O estudo estabelece também uma relação entre as várias investigações já realizadas sobre o "burnout" (esgotamento associado ao stress profissional) a que os médicos estão sujeitos desde a aplicação das medidas impostas pela troika (Fundo Monetário Internacional, Banco Central Europeu e Comissão Europeia), através do Memorando de Entendimento (17 de maio de 2011).  O ritmo de produtividade, refere o texto, está a ser marcado pela utilização da força de trabalho "até níveis próximos do seu limite".

Além disso, os autores defendem que a produtividade nem sempre é acompanhada pela devida qualidade nos serviços prestados – que também nem sempre estão adaptados ao que a população precisa. “Os avanços técnicos possibilitaram um apreciável ganho de produtividade que se reflecte no aumento do volume de produção. Por outro lado, pela acção do mercado, essa produtividade pode ser explorada até a exaustão dos profissionais, reflectindo-se em bons números de execução sem que isso resulte num trabalho dirigido a responder aos problemas de saúde da população”

Benefício para o privado

Ao mesmo tempo que se regista este declínio no SNS, o privado tem beneficiado, alertam os autores. “Em paralelo inicia-se um processo de privatização de empresas públicas bem como a mercantilização crescente dos serviços públicos, sobretudo na área da saúde (por exemplo, mais de metade do orçamento dos hospitais privados é pago por comparticipações públicas, hoje, se somarmos as contribuições directas, 30%, mais os custos de formação da força de trabalho)”, diz o trabalho. E clarifica: “O que aqui se questiona não é a existência dessa situação, mas sim as proporções que ela adquiriu”.
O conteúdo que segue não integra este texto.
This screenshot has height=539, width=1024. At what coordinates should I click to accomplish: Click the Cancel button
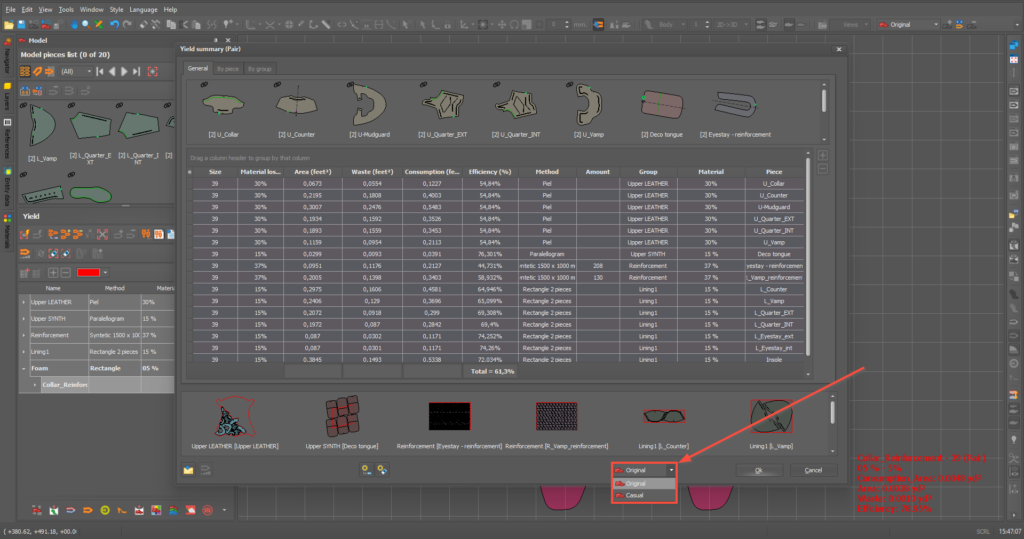click(x=813, y=470)
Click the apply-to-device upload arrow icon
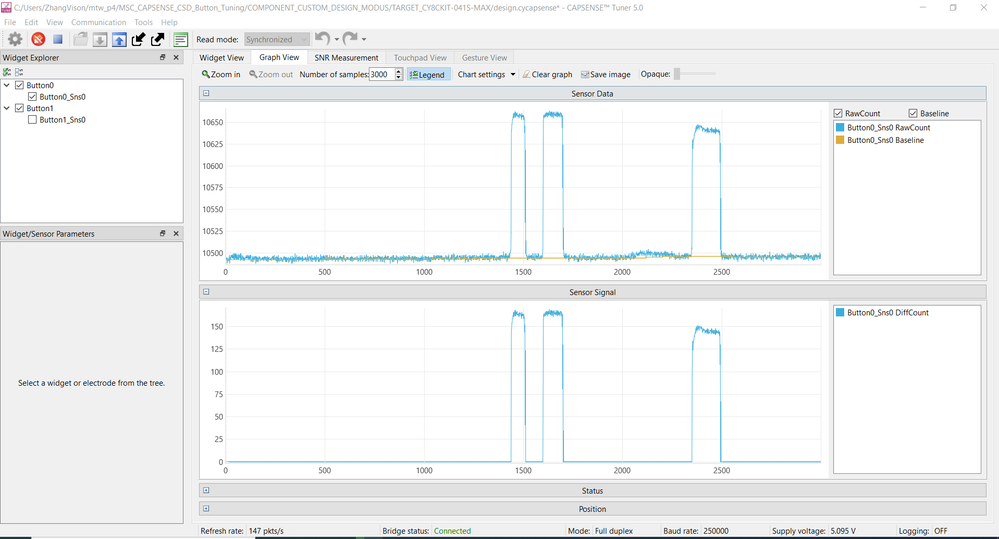 (x=119, y=39)
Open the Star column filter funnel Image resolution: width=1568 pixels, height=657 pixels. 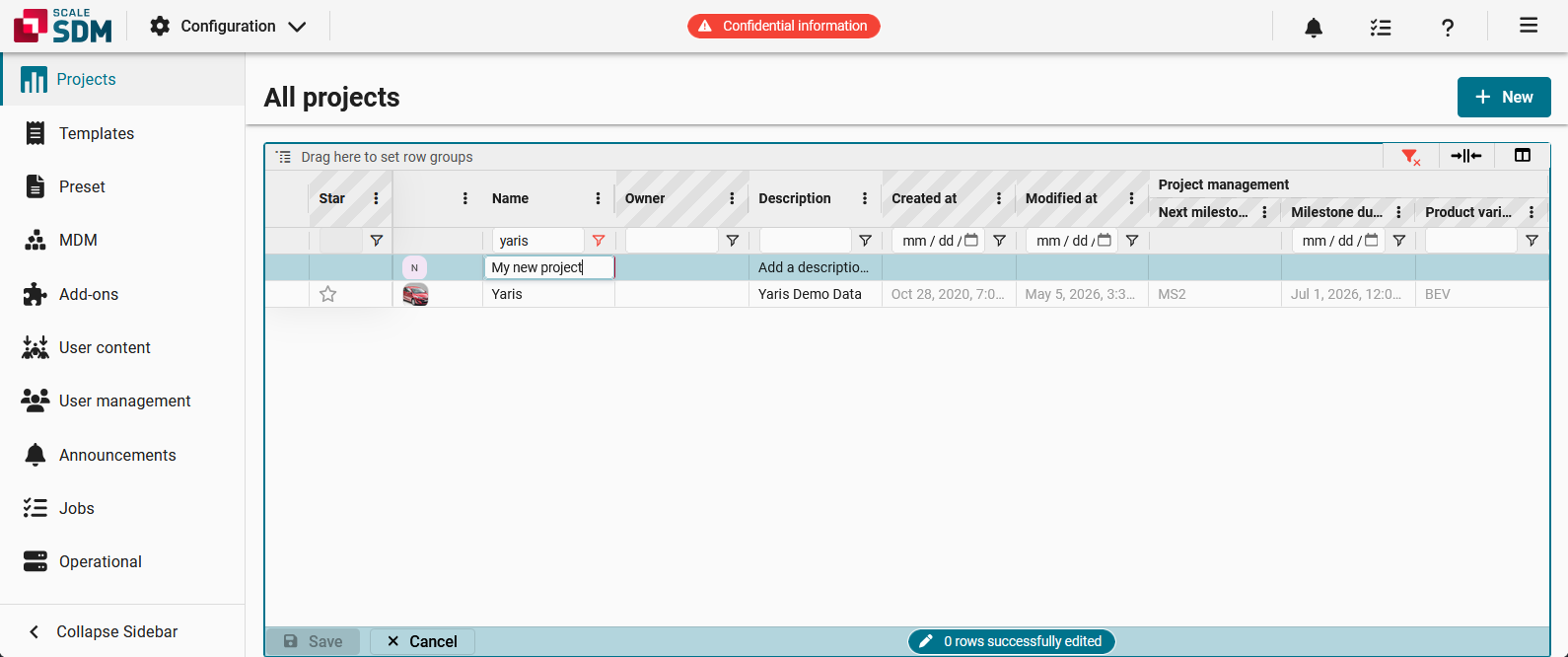pos(376,241)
Em perspectiva, o trabalho indica também que, em Portugal, o sistema de saúde "de ponta" só foi alcançado após a revolução de 1974. "A revolução, isto é, a luta política organizada, que gerou uma transferência de 18% do rendimento do capital para o trabalho, em grande medida na criação de um Estado Social, impôs a junção entre previdência e assistência dando o passo fundamental para a criação do SNS, que se oficializou em 1979", conclui a investigação.

Esta situação, prossegue o estudo, criou "de facto" uma "elevação" salarial significativa, permitindo "resultados extraordinários", do ponto de vista do acesso a cuidados de saúde, "colocando Portugal entre os melhores, mais eficientes tecnicamente e mais justos sistemas de saúde do mundo".

A segunda parte do estudo analisa as formas de privatização do sistema público de saúde britânico que criou uma "indústria de cuidados de saúde", transformando um "serviço público essencial em lucro". Além dos académicos portugueses, o estudo incluiu as participações de quatro cientistas sociais anglo-saxónicos: Ursula Huws, Stewart Play, Colin Leys e Peter Kennedy, que se debruçam sobre as formas e consequências da privatização do National Health Service, no Reino Unido.